Privacidade e segredo são duas coisas bem diferentes. Ambos fazem parte da vida das pessoas, mas é importante entender a distinção entre eles quando se busca cuidar de crianças e adolescentes contra abusos sexuais.
A privacidade refere-se a certas experiências que os filhos têm sozinhos, mas que os pais sabem a respeito. Por exemplo, a maior parte das pessoas prefere ter privacidade ao usar o banheiro, seja para tomar banho ou usar o sanitário. Essas são situações em que nossas partes íntimas estão expostas e, como sabemos, o ideal é que terceiros não toquem ou vejam essas áreas do corpo dos outros. Sendo assim, as crianças são estimuladas desde novas a serem independentes quanto aos hábitos de higiene, de forma a dispensarem ajuda e a garantirem a própria privacidade nesses momentos.

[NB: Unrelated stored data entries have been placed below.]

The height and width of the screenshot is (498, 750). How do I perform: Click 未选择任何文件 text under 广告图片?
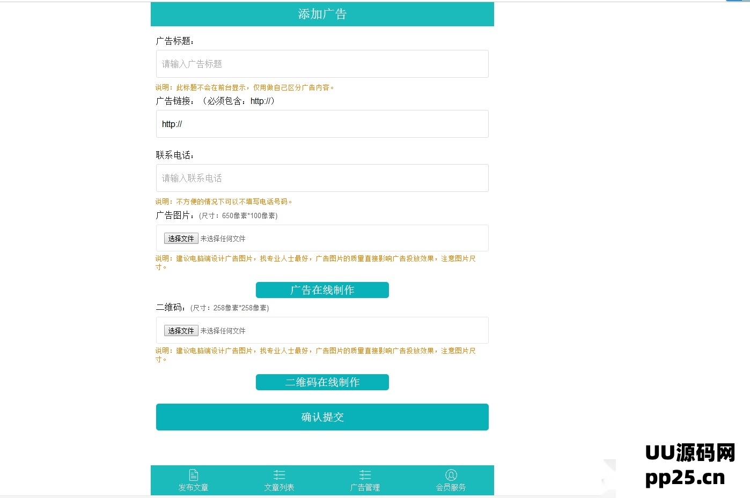[223, 239]
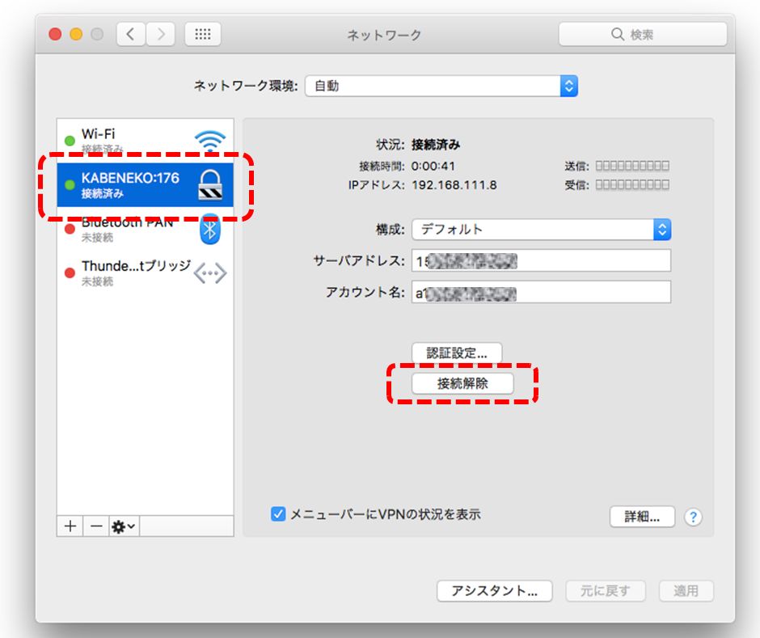Click the minus icon to remove service
The height and width of the screenshot is (638, 760).
point(95,526)
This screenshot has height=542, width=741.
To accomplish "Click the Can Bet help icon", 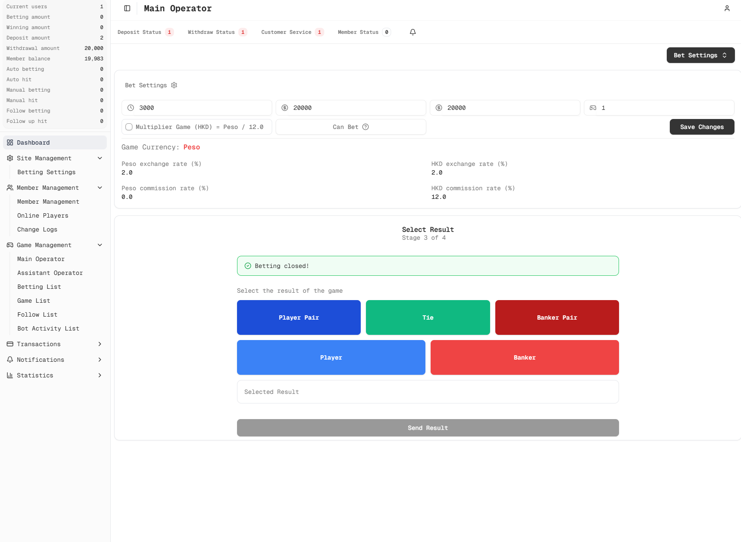I will coord(366,127).
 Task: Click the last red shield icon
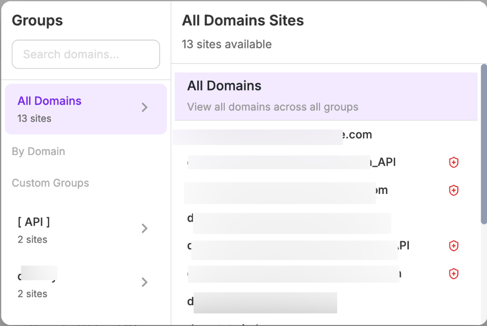click(x=454, y=273)
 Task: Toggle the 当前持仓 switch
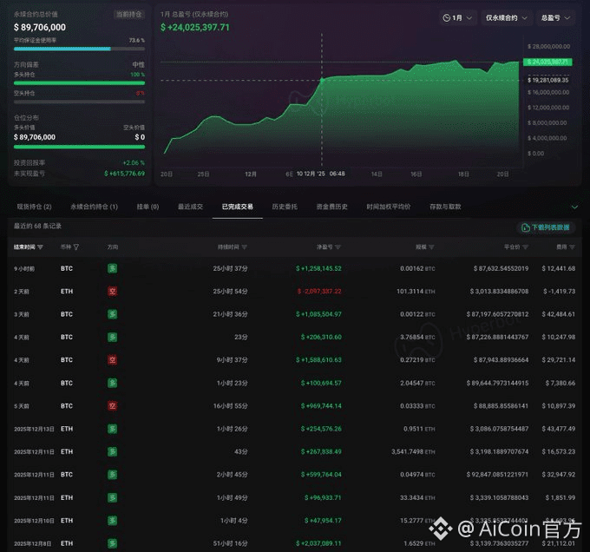click(129, 15)
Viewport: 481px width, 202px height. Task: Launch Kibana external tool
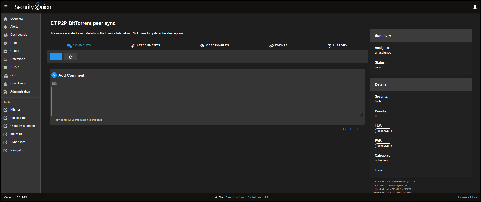15,110
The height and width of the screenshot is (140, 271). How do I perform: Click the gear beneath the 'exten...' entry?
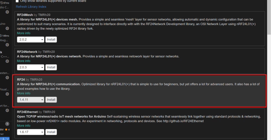[x=7, y=77]
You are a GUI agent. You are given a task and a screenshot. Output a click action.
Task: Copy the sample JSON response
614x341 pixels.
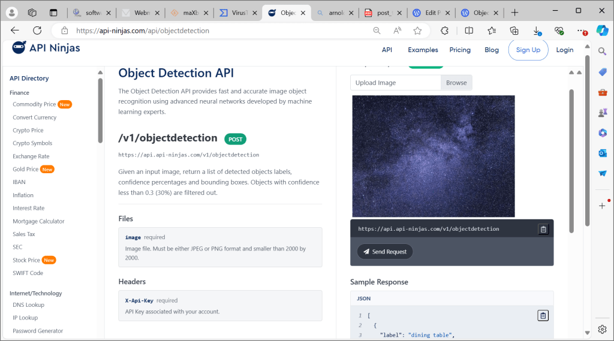[543, 316]
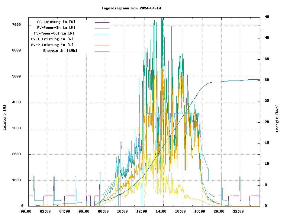
Task: Click the PV-Power-Out legend entry text
Action: (54, 33)
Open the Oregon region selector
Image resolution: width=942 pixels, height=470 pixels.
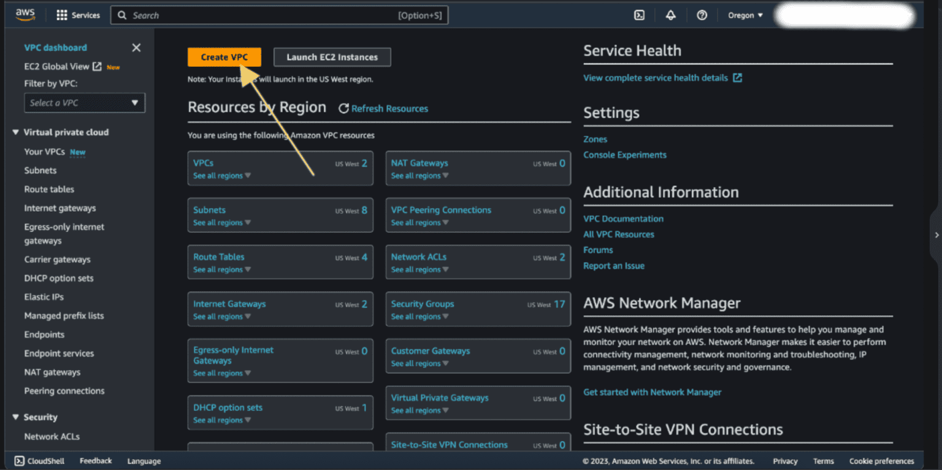point(745,15)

No desenvolvimento da sexualidade, a exploração dos próprios genitais pela criança, no sentido da curiosidade e da geração de sensações, é outro hábito natural, com os quais os pais não precisam se chocar. Caso não identifiquem anormalidades nessa prática, devem dar espaço para esclarecer as dúvidas dos filhos sobre o assunto e, principalmente, orientá-los de que tal comportamento deve ser sempre privado. Isso significa que os toques da criança em seus órgãos genitais devem ser realizados em locais isolados e sem contato com outras pessoas. Elas não podem, assim, fazer isso na escola, na frente de colegas ou de qualquer um mais velho.

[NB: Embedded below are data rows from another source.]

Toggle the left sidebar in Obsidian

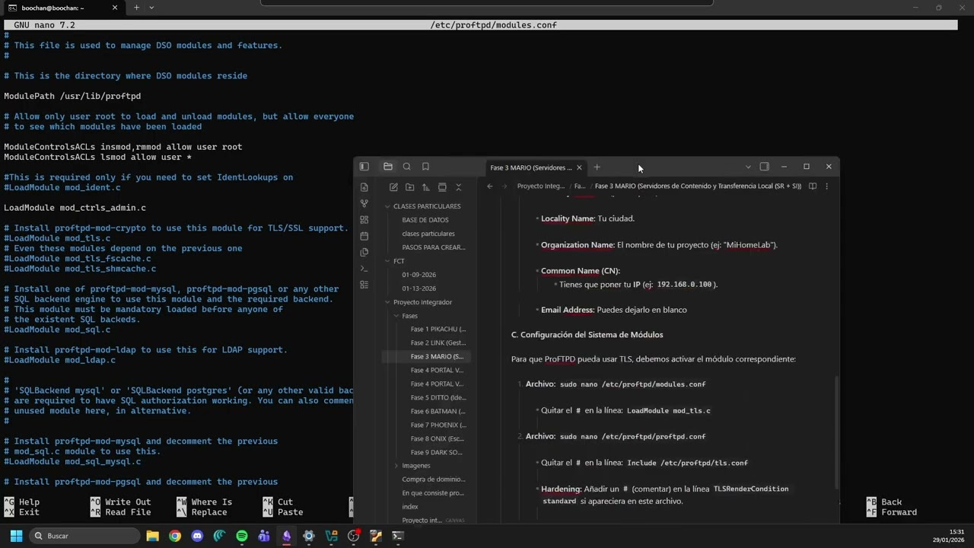364,167
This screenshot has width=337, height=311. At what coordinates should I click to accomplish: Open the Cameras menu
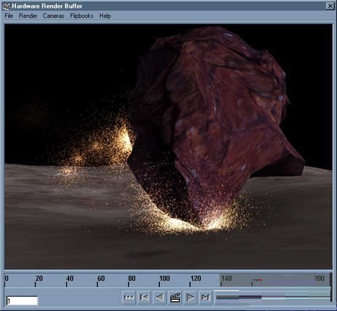pyautogui.click(x=53, y=16)
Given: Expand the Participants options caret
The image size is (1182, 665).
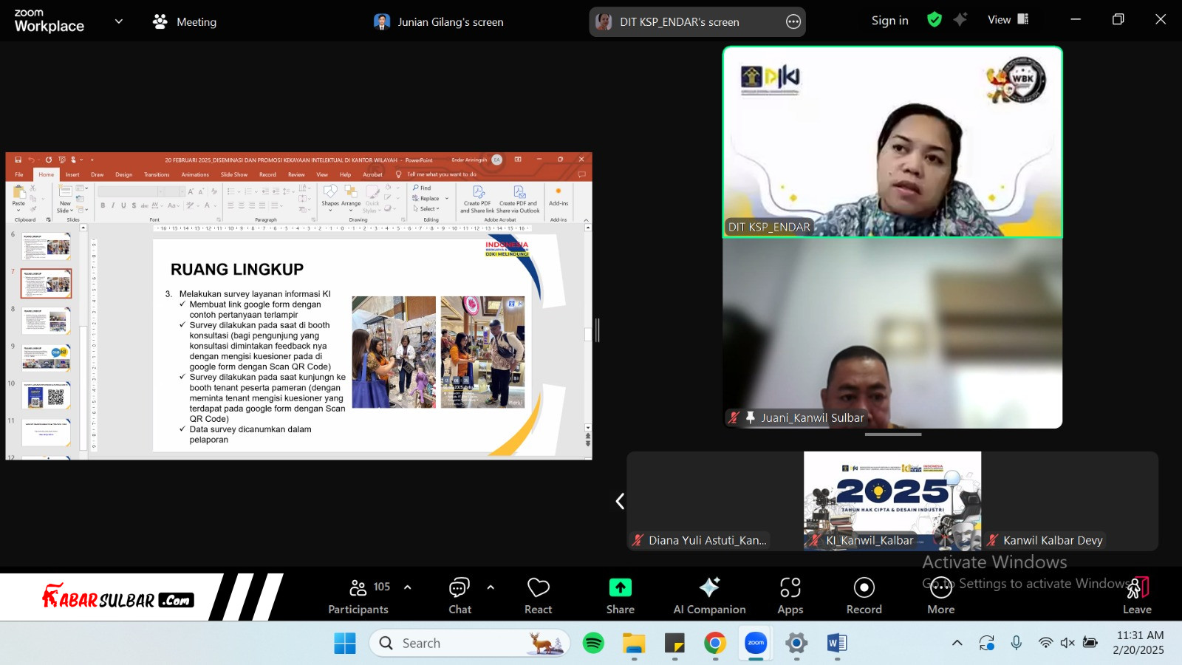Looking at the screenshot, I should click(x=407, y=587).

Dessa maneira, a privacidade é assumida como algo bom, que permite ao indivíduo se conhecer melhor, a aprender sobre seus limites e sobre a importância de que respeitem seu espaço pessoal e momentos mais particulares, tudo isso feito de forma segura. De modo oposto, o segredo não costuma ser algo positivo, já que ele surge de situações em que as crianças e adolescentes estão amedrontados ou constrangidos demais para contar aos pais sobre o que se passou.
Crianças que temem seus genitores, que têm receio de apanhar ou de sofrerem castigos severos procuram guardar segredos de seus pais como meio de evitar tais punições. Do mesmo jeito, aquelas que não têm um diálogo próximo e fácil com os seus responsáveis podem se sentir desconfortáveis para esclarecer sobre situações que envolvam as próprias descobertas sexuais, as dúvidas quanto ao tema, ou mesmo, para comunicar sobre qualquer aproximação abusiva.
Nesses casos, o segredo representa uma ameaça à segurança das crianças ou adolescentes, pois eles ainda não têm capacidade suficiente para, sem ajuda, dimensionar os riscos de algumas circunstâncias a que são expostos. Os pais, por sua vez, quando desconhecem as situações vividas por seus filhos, não têm como avaliar os problemas que lhes acometem, de onde vêm ou o quanto são perigosos. Em consequência, também não conseguem tomar as providências necessárias para manter suas crianças mais protegidas quanto a essas experiências ruins. Tal quadro faz com que os infantes tornem-se alvos fáceis de pessoas mal intencionadas e que, inclusive, estimulam a manutenção de segredos em relação aos pais. Isso é algo frequente em episódios de violência sexual.
Participe ativamente da vida dos seus filhos, demonstre interesse pelo que fazem, converse com eles sobre atividades cotidianas e permitam também que tenham momentos a sós. Esse tipo de atitude fortalece a identidade e individualidade das crianças e adolescentes, e melhor ainda, fortalece os laços entre pais e filhos. Quando essa relação de proximidade, diálogo e confiança é construída, há menos espaço para segredos e é possível que todos permaneçam mais resguardados contra qualquer forma de violência.